Selected excerpt>
★ ★ ★ ★ ★ ★ ★

Folk tale
- Name: The Girl from the Egg
- Aarne–Thompson grouping: ATU 408, "The Love for Three Oranges"
- Region: Banat (Carpathian-German)
- Related: Märchen und Sagen aus dem Banater Bergland, by Alexander Tietz [de]

= The Girl from the Egg (German folktale) =

Carpathian-German folk tale about a maiden from an egg

Das Mädchen aus dem Ei (English: "The Girl from the Egg") is a Carpathian-German tale from Banat collected from a German source and published by ehtnographer Alexander Tietz. It is classified as tale type ATU 408, "The Love for Three Oranges", of the international Aarne-Thompson-Uther Index. As with The Three Oranges, the tale deals with a prince's search for a bride that lives inside an egg, who is replaced by a false bride and goes through a cycle of incarnations, until she regains physical form again.

== Source ==
Hungarian scholar Ágnes Kóvács, in a review of Tietz's publication, sourced the tale from a German source.

== Summary ==
In this tale, a king's son declares he wishes to marry no one, save for the girl from the egg, which he will find inside an egg on a nest, upon a tree in the forest. The prince does as he said and goes to the forest, finding a nest with four eggs inside. He takes one of the eggs and climbs down the tree. He cracks open the egg and a maiden appears, asking for water. The prince rushes to a well to fetch water, but when he returns the girl is dead. For the next try, he goes to the nearby well, draws water and then cracks open the egg, releasing another maiden. He gives the maiden some water to drink, and proclaims she is his bride. Noticing she is naked, he asks her to wait for him atop an elderberry bush overlooking the well, while he goes back home to fetch royal clothes and bring back a carriage and a retinue to welcome her.

While the prince is away, an old gypsy woman and her daughter (whom the tale explains is beautiful, but dark-skinned) come to the well to drink water, and the girl mistakes the egg maiden's visage in water, but her mother points her to the maiden atop the tree. Jealous of her, the gypsy girl conspires with her mother to kill and replace the egg maiden: they toss her into the well, where she becomes a golden little fish, then places her daughter atop the tree. The prince returns with a retinue and notices she looks different. The gypsy girl lies that the Sun darkened her skin. Still, the prince takes her with him and marries her. Later, the gypsy bride asks the prince to fetch the golden fish by the well because she wants to have it. Some servants catch it and bring it to the prince, but the false bride wishes to kill it and cook it. It happens thus, and they toss the fishbones into the dung heap, where a golden-leafed tree sprouts. People admire the new tree, but the gypsy bride wants it cut down for furniture. An old neighbouring widow comes to take some woodchips and brings them home with her.

★ ★ ★ ★ ★ ★ ★

(Entries from a dataset)
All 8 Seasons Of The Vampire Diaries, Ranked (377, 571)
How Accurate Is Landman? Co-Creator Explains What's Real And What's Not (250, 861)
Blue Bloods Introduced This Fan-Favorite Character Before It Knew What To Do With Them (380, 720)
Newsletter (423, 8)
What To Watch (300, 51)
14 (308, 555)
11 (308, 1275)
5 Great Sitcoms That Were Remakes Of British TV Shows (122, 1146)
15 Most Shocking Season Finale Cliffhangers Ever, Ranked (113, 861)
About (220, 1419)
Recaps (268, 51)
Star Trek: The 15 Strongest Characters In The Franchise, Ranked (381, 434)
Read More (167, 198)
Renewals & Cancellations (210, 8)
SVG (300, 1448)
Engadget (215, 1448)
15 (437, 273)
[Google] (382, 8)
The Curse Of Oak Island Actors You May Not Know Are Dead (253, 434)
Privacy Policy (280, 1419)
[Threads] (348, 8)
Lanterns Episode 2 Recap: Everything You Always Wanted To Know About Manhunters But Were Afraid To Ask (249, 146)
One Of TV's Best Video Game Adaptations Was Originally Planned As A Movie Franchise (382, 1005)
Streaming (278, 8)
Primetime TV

★ ★ ★ ★ ★ ★ ★

Complete the following>
1 - Duplicate the passage of the article on The Girl from the Egg starting with "- Related: Märchen" and going on through "physical form again.".
2 - Write the next part of the article on The Girl from the Egg, picking up right after its last sentence.
The material above stands apart from the article on The Girl from the Egg.

Response list>
1 -
- Related: Märchen und Sagen aus dem Banater Bergland, by Alexander Tietz [de]

= The Girl from the Egg (German folktale) =

Carpathian-German folk tale about a maiden from an egg

Das Mädchen aus dem Ei (English: "The Girl from the Egg") is a Carpathian-German tale from Banat collected from a German source and published by ehtnographer Alexander Tietz. It is classified as tale type ATU 408, "The Love for Three Oranges", of the international Aarne-Thompson-Uther Index. As with The Three Oranges, the tale deals with a prince's search for a bride that lives inside an egg, who is replaced by a false bride and goes through a cycle of incarnations, until she regains physical form again.

2 -
When she leaves home to work as a washerwoman and returns, she finds the house swept and the food cooked for her. Believing her mysterious helpers are the "Armen Seelen", (Note: The Armen Seelen are "poor souls" in purgatory) she rummages through the house and lies in waiting: the egg maiden comes out of the woodchips to begin her work and is discovered by the old widow, who adopts her. The egg maiden asks the widow not to send her to draw water, so the widow fetches water for them. One day, the widow falls ill and the egg maiden agrees to go to the well, which is located near the king's castle. As the egg maiden fetches water from the well, the prince sees her and notices her beauty, suspecting she must be the girl from the egg, so he asks her for a drink of water and follows her to the widow's house to question the widow about the girl's origins. The widow reveals the maiden came out of the woodchips she brought home. The prince realizes the widow's daughter is the egg maiden, and brings her to the castle. The egg maiden admits she is the bride he sought from the egg, and recounts how the gypsy mother-daughter duo tried to kill her and how she underwent the cycle of transformations. The prince takes her as his true bride and confronts the gypsy girl, who confesses she only wanted to be queen. The prince executes her by burning, marries the egg maiden, then brings the old widow to live with them.

== Analysis ==
=== Tale type ===
The tale is classified in the international Aarne-Thompson-Uther Index as tale type ATU 408, "The Three Oranges". In an article in Enzyklopädie des Märchens, scholar Christine Shojaei Kawan separated the tale type into six sections, and stated that parts 3 to 5 represented the "core" of the story:

1. A prince is cursed by an old woman to seek the fruit princess;
2. The prince finds helpers that guide him to the princess's location;
3. The prince finds the fruits (usually three), releases the maidens inside, but only the third survives;
4. The prince leaves the princess up a tree near a spring or stream, and a slave or servant sees the princess's reflection in the water;
5. The slave or servant replaces the princess (transformation sequence);
6. The fruit princess and the prince reunite, and the false bride is punished.

=== Motifs ===
==== The maiden's appearance ====
According to the tale description in the international index, the maiden may appear out of the titular citrus fruits, like oranges and lemons. However, she may also come out of pomegranates or other species of fruits, and even eggs. According to Walter Anderson's unpublished manuscript, variants with eggs instead of fruits appear in Southeastern Europe. In addition, Christine Shojaei-Kawan located the motif of the heroine emerging from the eggs in Slavic texts.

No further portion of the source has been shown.